Kesadarannya berucap, “Iya, Ris,, Ini pagi hari, seharian matahari akan bersinar dan nggak bakal ada kegelapan,”
Di tepi ranjang itu Rista terus menerus menguatkan keyakinan untuk berani menghadapi ketakutan yang selalu mendera kesadaran dirinya.
XVI
SMA xx,
Sungguh menyenangkan, udara tidak terlalu panas.
Mendung sedang meraja.
Siswa – siswanya tampak duduk santai di kantin tanpa ada keluh kesah.
Terlihat beberapa gelas ada di atas meja kantin.
Juga beberapa jajan pasar yang menggoda hasrat.
Novi meraih salah satu jajan pasar itu.
Lalu memakannya dengan lahap.
Tidak lama Rista ikut meraih makanan itu.
Dan dengan perlahan memakannya.
Siska bergumam, “Kenapa mesti kalo istirahat kok di kantin sih?”
Dirinya tampak tidak suka dengan apa yang dilihatnya.
“Kamu nggak ngambil, Sis? Enak lo,”
“Kamu kok nawari Siska jelas nggak mau lah,”
“Oh iya, Hehe,,”
“Tadi pagi kelihatan lemes gitu, sekarang mulai ngejekin,”
“Lha gimana, Sis? Enak og,”
“Justru Rista tu harus banyak makan, Sis,, Supaya energinya tetap ada,”
Sambil Novi menggigit kue lapis.
“Itu kan kalo makan nasi atau gimana, bukan ngemil gini,”, sahut Siska, kesal.

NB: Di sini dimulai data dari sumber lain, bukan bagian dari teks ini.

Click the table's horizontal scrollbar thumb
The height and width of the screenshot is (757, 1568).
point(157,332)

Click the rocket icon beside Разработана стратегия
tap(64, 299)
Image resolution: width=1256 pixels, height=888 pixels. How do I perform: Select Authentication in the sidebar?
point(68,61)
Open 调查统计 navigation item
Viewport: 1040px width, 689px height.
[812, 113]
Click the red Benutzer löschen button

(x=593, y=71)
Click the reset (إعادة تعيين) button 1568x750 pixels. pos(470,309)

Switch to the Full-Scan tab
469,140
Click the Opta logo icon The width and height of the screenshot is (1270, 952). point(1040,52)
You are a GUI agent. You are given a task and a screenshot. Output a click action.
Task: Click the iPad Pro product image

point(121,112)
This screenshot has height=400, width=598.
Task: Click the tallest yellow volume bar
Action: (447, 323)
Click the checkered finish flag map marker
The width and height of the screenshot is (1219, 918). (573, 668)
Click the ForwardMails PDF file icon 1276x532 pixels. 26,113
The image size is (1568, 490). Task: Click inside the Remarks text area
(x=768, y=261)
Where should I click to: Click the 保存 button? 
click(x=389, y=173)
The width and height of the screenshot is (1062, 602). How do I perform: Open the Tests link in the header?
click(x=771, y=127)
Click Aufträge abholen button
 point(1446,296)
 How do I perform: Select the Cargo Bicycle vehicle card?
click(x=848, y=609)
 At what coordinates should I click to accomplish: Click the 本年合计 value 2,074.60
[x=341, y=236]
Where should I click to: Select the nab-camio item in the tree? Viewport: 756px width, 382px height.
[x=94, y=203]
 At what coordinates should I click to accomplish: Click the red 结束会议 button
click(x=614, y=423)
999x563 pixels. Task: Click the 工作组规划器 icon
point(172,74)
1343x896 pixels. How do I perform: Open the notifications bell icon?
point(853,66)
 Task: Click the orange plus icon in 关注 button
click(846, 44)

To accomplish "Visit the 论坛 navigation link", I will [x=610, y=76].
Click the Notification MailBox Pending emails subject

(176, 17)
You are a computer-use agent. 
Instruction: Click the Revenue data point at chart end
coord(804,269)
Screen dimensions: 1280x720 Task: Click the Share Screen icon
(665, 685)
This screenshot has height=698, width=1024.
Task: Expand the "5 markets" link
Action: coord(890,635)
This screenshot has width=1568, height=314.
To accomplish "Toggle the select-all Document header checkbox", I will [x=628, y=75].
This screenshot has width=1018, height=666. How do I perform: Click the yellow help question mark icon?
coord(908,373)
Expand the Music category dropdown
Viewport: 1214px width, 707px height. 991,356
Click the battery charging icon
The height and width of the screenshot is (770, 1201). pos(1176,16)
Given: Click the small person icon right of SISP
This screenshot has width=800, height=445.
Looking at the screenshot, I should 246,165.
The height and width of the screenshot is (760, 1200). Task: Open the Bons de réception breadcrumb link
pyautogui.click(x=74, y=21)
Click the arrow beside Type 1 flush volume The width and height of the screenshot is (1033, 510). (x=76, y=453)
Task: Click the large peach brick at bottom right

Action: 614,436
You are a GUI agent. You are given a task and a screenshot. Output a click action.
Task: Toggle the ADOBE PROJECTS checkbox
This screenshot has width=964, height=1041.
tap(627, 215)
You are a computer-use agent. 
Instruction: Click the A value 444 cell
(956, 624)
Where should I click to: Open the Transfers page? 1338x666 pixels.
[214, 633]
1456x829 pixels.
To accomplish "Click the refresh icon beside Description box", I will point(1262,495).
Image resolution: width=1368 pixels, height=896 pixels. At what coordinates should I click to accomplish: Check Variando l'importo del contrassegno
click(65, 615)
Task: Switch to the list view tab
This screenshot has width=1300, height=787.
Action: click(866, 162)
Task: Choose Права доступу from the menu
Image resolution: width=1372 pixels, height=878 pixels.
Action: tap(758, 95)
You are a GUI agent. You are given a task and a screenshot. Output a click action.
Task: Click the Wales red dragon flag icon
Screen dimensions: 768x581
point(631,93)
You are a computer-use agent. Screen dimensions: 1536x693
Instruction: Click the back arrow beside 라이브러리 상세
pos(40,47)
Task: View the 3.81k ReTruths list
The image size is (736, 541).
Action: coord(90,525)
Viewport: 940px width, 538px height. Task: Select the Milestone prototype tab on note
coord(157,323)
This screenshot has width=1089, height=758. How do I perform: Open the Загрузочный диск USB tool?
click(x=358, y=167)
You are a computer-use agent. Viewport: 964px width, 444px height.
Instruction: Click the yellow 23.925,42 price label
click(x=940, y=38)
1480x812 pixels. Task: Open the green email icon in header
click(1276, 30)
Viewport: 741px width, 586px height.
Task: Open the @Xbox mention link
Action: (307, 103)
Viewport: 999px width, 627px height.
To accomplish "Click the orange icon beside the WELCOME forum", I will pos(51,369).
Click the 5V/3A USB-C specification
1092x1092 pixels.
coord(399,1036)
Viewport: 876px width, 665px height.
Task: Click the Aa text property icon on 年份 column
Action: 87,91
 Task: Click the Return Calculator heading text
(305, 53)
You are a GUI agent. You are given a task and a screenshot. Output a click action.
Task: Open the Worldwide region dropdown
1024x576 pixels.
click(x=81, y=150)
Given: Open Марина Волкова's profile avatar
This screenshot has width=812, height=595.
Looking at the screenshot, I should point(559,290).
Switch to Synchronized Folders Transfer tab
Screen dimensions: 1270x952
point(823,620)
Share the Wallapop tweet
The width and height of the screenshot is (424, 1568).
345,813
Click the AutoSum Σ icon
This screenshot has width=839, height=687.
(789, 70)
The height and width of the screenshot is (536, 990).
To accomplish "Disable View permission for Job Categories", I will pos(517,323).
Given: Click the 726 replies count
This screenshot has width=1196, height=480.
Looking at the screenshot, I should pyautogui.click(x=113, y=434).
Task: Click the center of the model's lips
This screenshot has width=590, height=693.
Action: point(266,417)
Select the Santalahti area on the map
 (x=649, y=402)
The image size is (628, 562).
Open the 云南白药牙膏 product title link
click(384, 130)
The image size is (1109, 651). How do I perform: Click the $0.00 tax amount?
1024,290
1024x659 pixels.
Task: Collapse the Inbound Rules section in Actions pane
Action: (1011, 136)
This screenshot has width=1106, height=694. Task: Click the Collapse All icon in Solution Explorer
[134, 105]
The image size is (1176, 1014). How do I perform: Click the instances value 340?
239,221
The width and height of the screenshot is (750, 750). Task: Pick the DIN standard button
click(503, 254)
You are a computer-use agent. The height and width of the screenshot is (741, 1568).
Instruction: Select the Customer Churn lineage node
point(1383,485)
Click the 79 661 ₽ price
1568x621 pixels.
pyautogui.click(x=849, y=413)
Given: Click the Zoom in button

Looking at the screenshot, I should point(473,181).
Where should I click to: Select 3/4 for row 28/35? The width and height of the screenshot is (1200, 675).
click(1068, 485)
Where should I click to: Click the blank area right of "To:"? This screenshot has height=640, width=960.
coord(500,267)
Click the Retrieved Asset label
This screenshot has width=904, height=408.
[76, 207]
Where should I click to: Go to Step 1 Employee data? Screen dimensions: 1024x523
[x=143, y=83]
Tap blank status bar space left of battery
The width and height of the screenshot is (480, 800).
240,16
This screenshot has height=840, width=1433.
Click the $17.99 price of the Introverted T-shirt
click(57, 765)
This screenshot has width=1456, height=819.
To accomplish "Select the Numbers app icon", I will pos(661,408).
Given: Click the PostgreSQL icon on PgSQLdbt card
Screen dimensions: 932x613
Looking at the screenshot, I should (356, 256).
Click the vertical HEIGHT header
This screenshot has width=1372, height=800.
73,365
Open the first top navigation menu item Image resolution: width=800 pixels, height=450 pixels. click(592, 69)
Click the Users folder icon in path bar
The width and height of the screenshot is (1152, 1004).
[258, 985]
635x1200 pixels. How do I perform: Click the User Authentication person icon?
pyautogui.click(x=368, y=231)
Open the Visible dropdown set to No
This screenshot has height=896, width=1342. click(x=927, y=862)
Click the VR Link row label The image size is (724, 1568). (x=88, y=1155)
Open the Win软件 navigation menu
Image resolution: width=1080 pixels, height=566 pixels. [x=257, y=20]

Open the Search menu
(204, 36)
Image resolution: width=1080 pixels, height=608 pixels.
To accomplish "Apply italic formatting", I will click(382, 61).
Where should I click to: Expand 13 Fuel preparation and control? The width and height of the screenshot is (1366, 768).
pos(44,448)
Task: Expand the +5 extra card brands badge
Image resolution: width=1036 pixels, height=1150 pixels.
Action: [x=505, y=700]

“Lha kamu coba makan aja to, Sis,, Enak kok,”
“Enggak, Ntar berat badanku naik lagi,”
“Halahh, makan satu aja apa pengaruhnya?”
“Ada kali, Itu yang kalian makan karbohidrat semua,”
“Lha sana kamu beli pecel, Itu kan ada sayurnya,”
“Enggak ah, Pecelnya di sekolah nggak enak,”
“Huh, ngeles aja kamunya,”
“Eh, emang bener kok, Aku ada langganan pecel sendiri kali,”
“Ohh, Iya deh, Anggep aja aku percaya, Sis,”
“Ah, kamu,, Udah yuk kita kemana gitu, Cari tempat yang lain aja buat ngobrol.”
Saat hendak beranjak,
Tiba – tiba, “Tringing, Tringing,”
“Eh, hp ku bunyi,” Novi meraih hp android nya.
Menerima panggilan itu. “Ya, mas Reno,”
“Eh, Nov,, Kamu lowong nggak sore ini?,”
“Ada apa, mas?”
“Aku mau ngajak kamu makan,”
“Tapi nggak lama – lama kan?”
“Enggakk, sebentar aja kok,”, sahut Reno.
“Ya udah, nggak pa, nanti kalo dicariin mama aja,”
Menyahut, “Oh, enggak,, paling setelah makan pulang gitu,”
“Iya, mas,, Nggak pa,”
“Ok, ntar aku kabari lagi ya,”
“Ya,”
“Makasih, Nov,”
“Iya, mas,”
Novi mengakhiri panggilan itu.
“Ada apa, Nov?”
“Biasaa, Mas Reno ngajak makan,”
“Enak ya jadi kamu, makan ada yang nraktir,”, ucap Rista, sedikit iri.
“Haha,, makanya cari pacar,”
“Halah, nggak usah deng, Ris,, Punya pacar tu bikin nggak bebas,”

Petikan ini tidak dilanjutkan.